- **PROBLEM SET**:
**A)** List every person the article excerpt about Ms. Hope names with both a first and a last name.
**B)** Extend the article excerpt about Ms. Hope, picking up right after its final sentence.

- **SELECTED PASSAGE**:
Like him, Ms. Hope is from Arkansas, where she grew up the daughter of the Speaker of the Arkansas Legislature. But despite Little Rock’s legendary insularity, Ms. Hope was not, she is careful to say, “an F.O.B.,” or Friend of Bill. “They have other initials for me at the White House these days,” she joked.

Less than a week earlier, she had been quoted on the front page of The New York Times criticizing President Clinton and the national Democratic Party for coming to New York to raise funds during a key election year for state Democrats-and then taking all that money out of the state.

Publicly, White House officials downplayed their reaction. “If you hit me on a bad day, I might complain about my husband,” White House communications director Ann Lewis told The Observer , “but most of the time we live together really well.” Ms. Lewis then went on to praise Ms. Hope’s work as state party chair.

But privately, aides to the President and staff members of the Democratic National Committee, were, in the words of one top-ranking official, “really pissed.” Such tensions exist, but are just not discussed for the record. “It’s not productive,” said a party leader, especially when Ms. Hope had the whole afternoon to speak privately with committee chair Steve Grossman. And the committee’s message of the day-that it had reduced its debt by $6 million-was completely “stepped on” by Ms. Hope’s remarks.

The New York Democrat’s utterances have frequently sent eyebrows skyward. In December, she promoted the idea of a year 2000 U.S. Senate candidacy for Hillary Rodham Clinton in New York. Just two months earlier, at a meeting of Democratic party leaders at the Rye Town Hilton in Westchester County, she had hinted she’d like to see Robert F. Kennedy Jr. make a bid for that same office-even though Daniel Patrick Moynihan, whose campaign she worked on in 1994, has yet to announce his intention to resign.

- **ITEMS**:

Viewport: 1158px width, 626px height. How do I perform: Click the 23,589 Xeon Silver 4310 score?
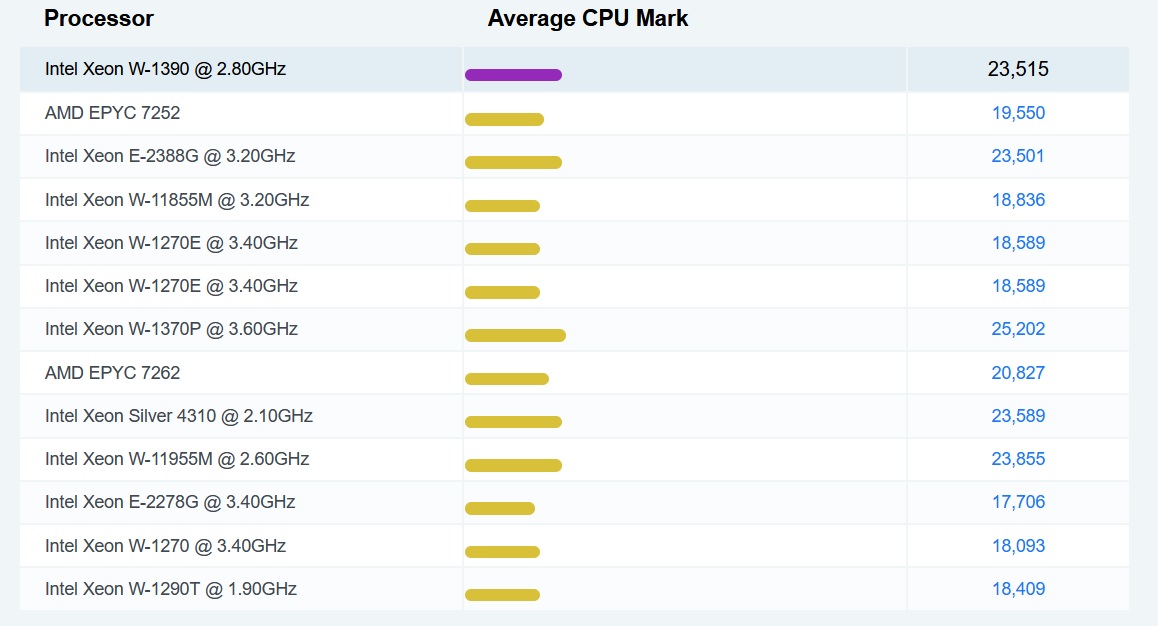coord(1018,416)
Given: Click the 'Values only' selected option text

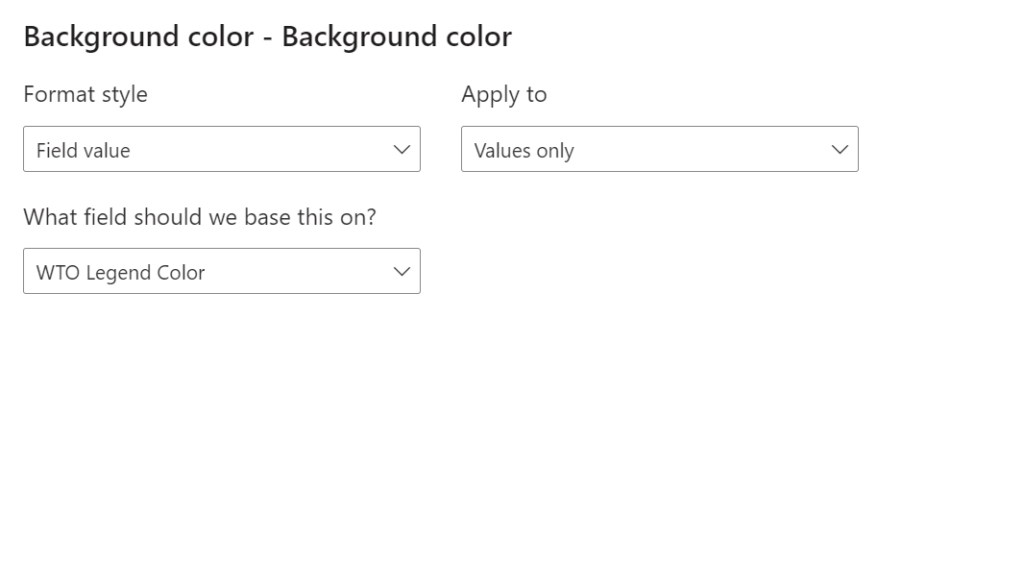Looking at the screenshot, I should 523,150.
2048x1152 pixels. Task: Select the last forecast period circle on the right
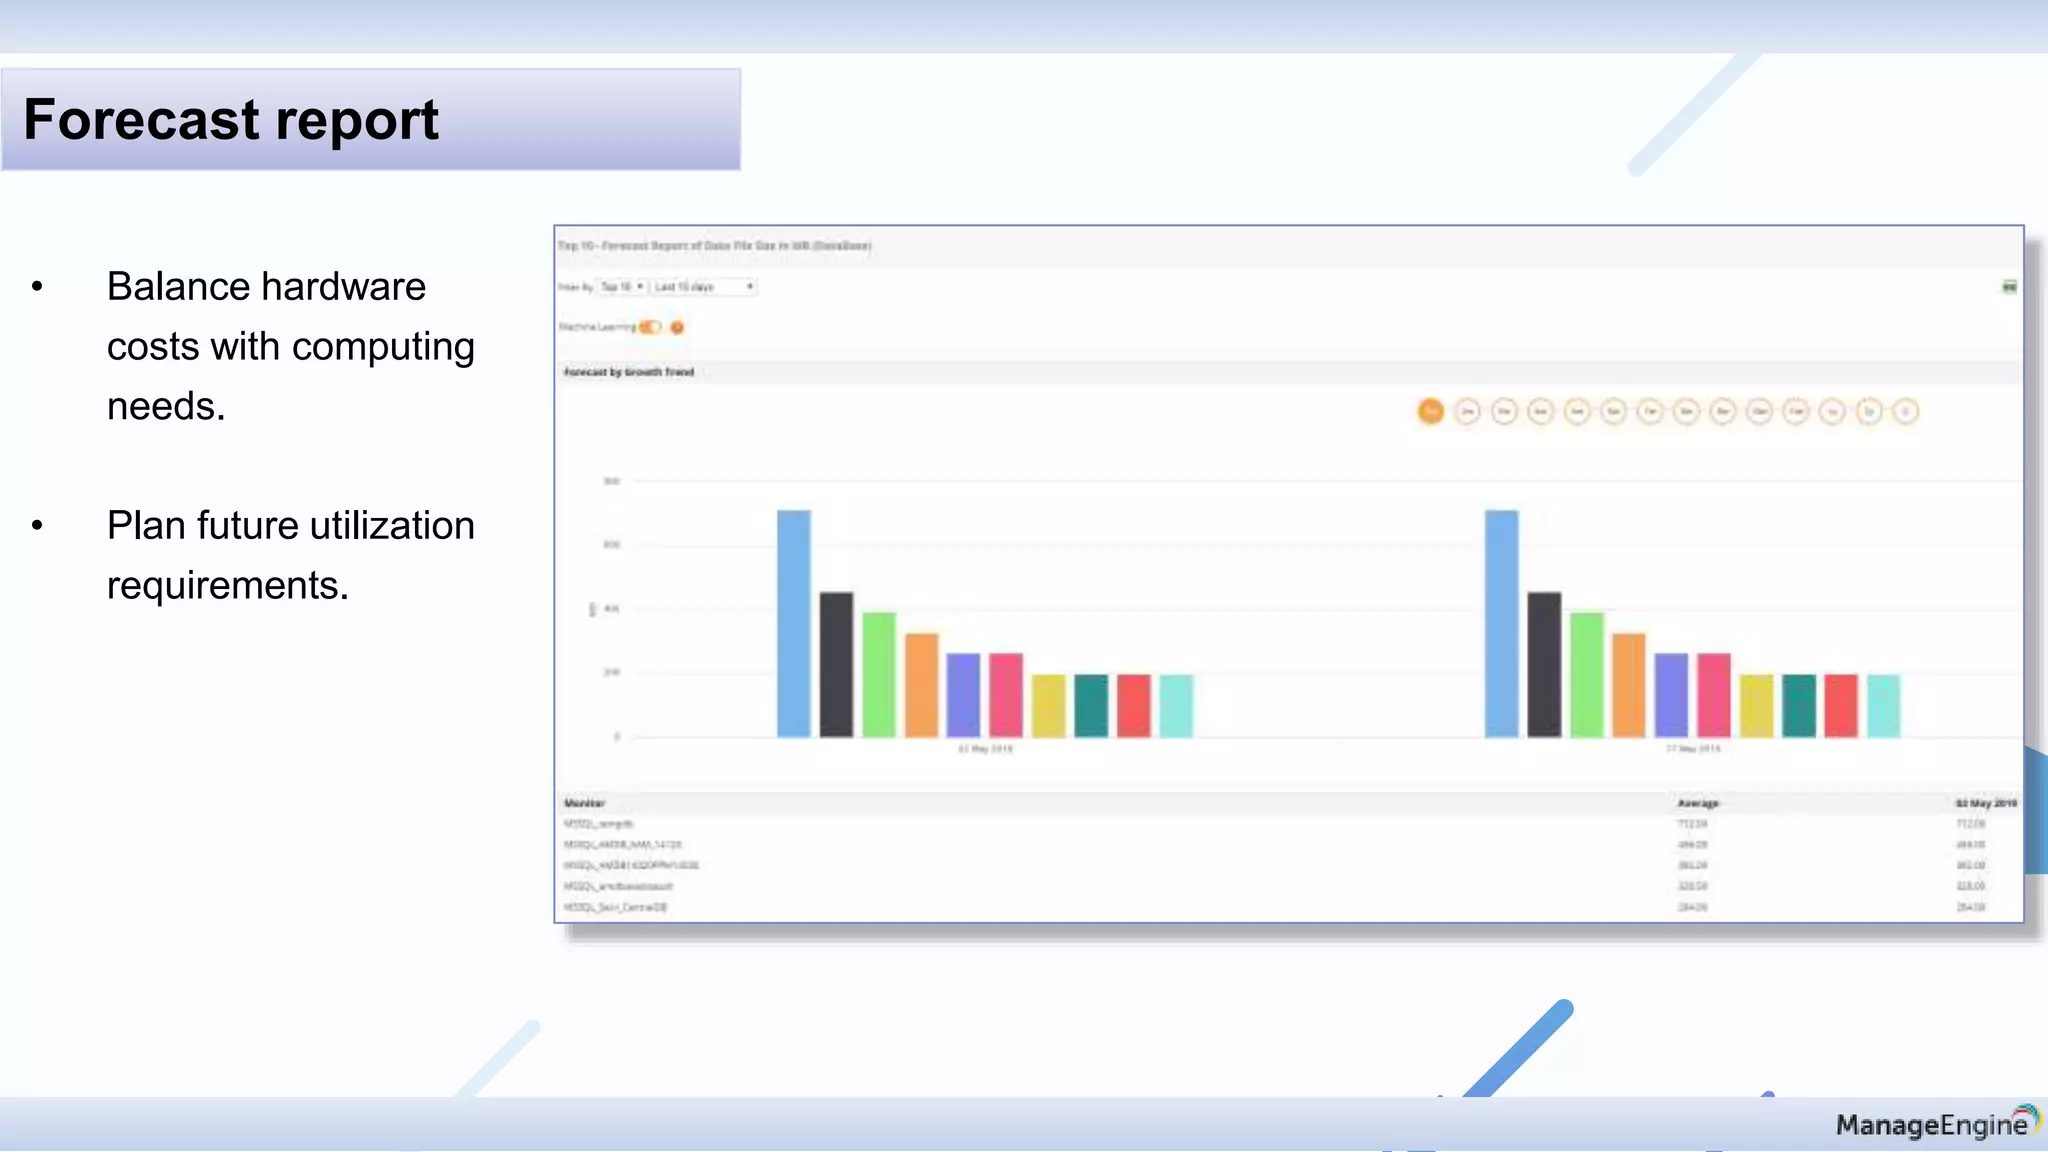pos(1905,411)
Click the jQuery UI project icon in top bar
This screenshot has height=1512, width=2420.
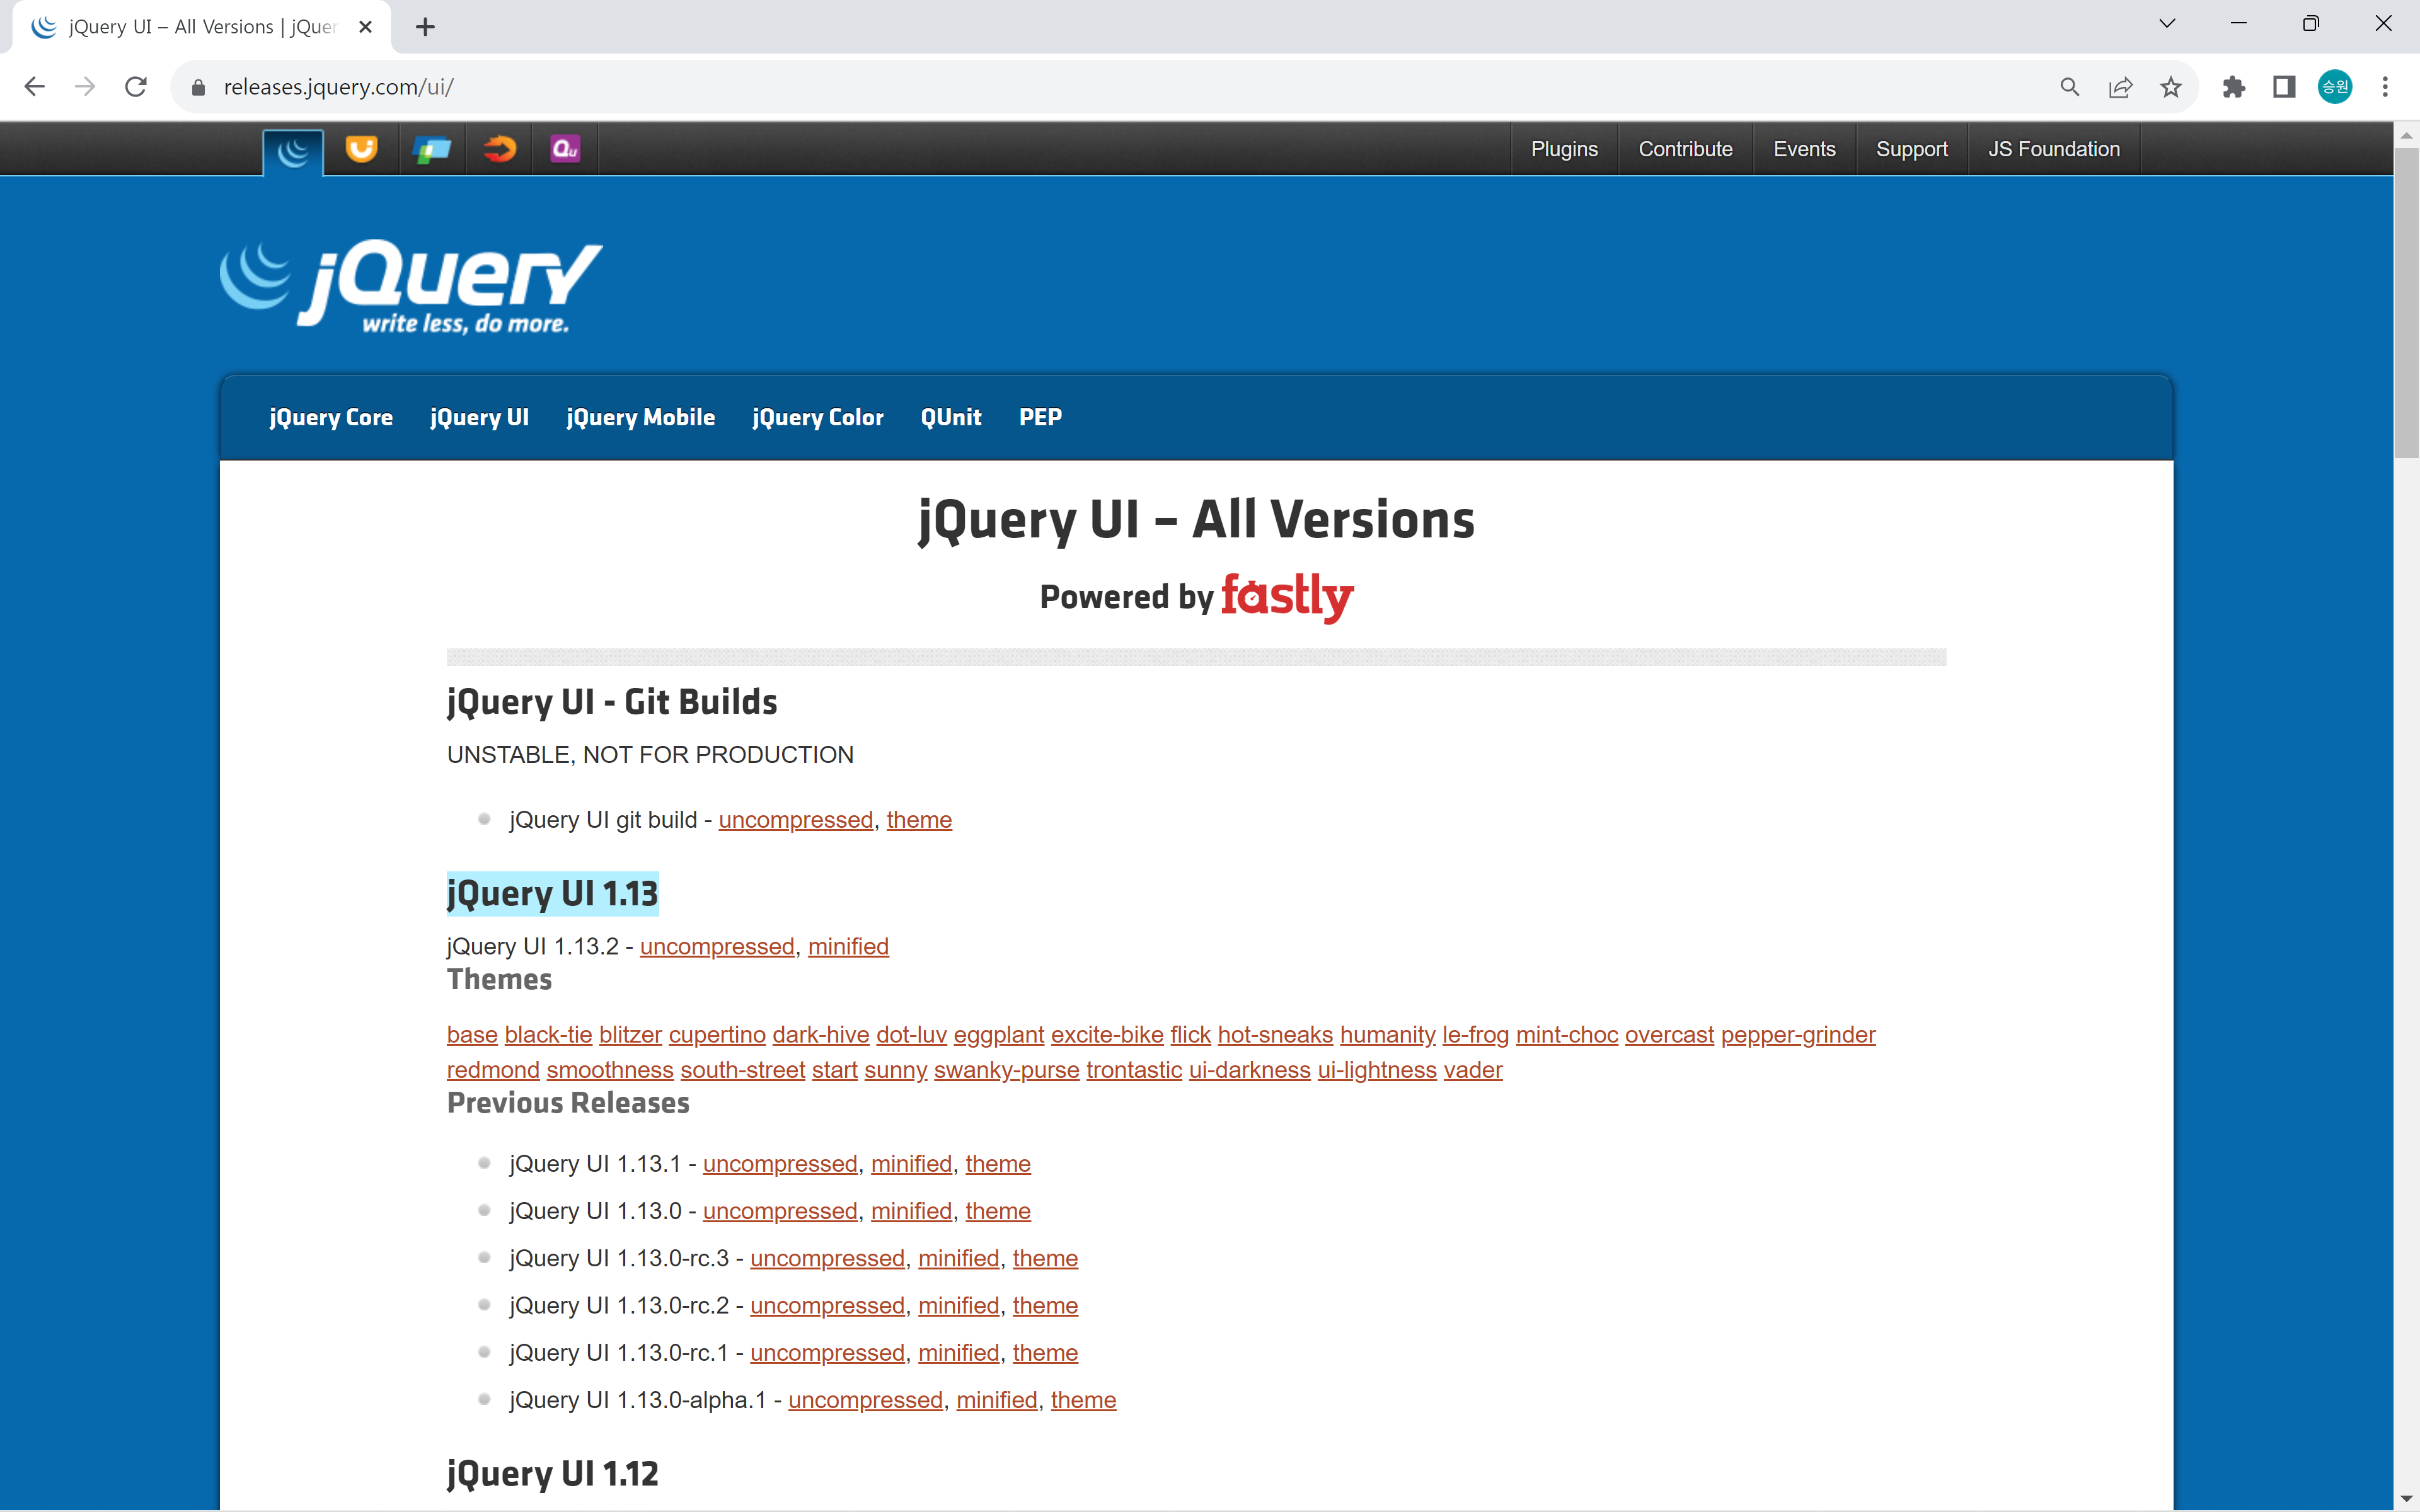coord(361,149)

- **IN RESPONSE**:
**A)** Ann Lewis, Steve Grossman, Hillary Rodham Clinton, Robert F. Kennedy Jr., Daniel Patrick Moynihan

**B)**
And toward the end of last year, Ms. Hope was openly telling reporters that high-profile candidates might yet be getting into the governor’s race, leading to consternation that there would be a repeat of 1997, when former Mayor David Dinkins, former Police Commissioner William Bratton, and State and City Comptrollers H. Carl McCall and Alan Hevesi all flirted with and then dropped the idea of running for Mayor of New York City. The result was a malaise that never lifted among Democrats over the perceived weakness of the Democratic field.

Meanwhile, Ms. Hope has been held responsible for one or two loose cannons-like the time last year when she invited Mr. Kennedy to keynote a meeting where Democratic gubernatorial candidates would be making their first speeches to an audience of party leaders. Mr. Kennedy himself gave a stirring speech about the differences between Republicans and Democrats, and then told reporters that he just might support Governor Pataki’s re-election. He thus eclipsed whatever message Ms. Hope wished to send about the appeal of the Democratic challengers.

As a result of these incidents, Ms. Hope has left the impression that she is a bit of a dilettante, a wealthy grandmother from Long Island who has nothing better to do with her time than serve as titular head of the state party, while the real power lies elsewhere. And party leaders come close to expressing that, as Representative Tom Manton of Queens did when, at a recent meeting of 13 county leaders (who had gathered to hammer out a Democratic “consensus ticket”), he responded to a question about Ms. Hope’s whereabouts by saying that “she is wherever she goes on weekends.”

Ms. Hope, age 58, was spending the weekend in East Hampton, which she still considers her home, with her husband, Tom Twomey, a lawyer in Riverhead, L.I. The rest of the time she lives in a small apartment in Manhattan’s Upper East Side.

But she is more than a dabbler in politics. Though she recalled being “embarrassed” as a child by her father’s political pursuits, she became involved in politics herself 26 years ago as a volunteer on George McGovern’s Presidential campaign on Long Island. That was the year Richard Nixon won Suffolk County by the largest plurality in the nation.

Still, Ms. Hope, who was known back then as “Judy,” became hooked. The following year she ran for East Hampton Town Supervisor, and became the first woman ever to hold that post as well as the first Democrat since 1936. When asked how that happened, she demurred. “I don’t know,” she eventually responded. “But I’ve got to figure it out because I’ve got to repeat it on a statewide level.”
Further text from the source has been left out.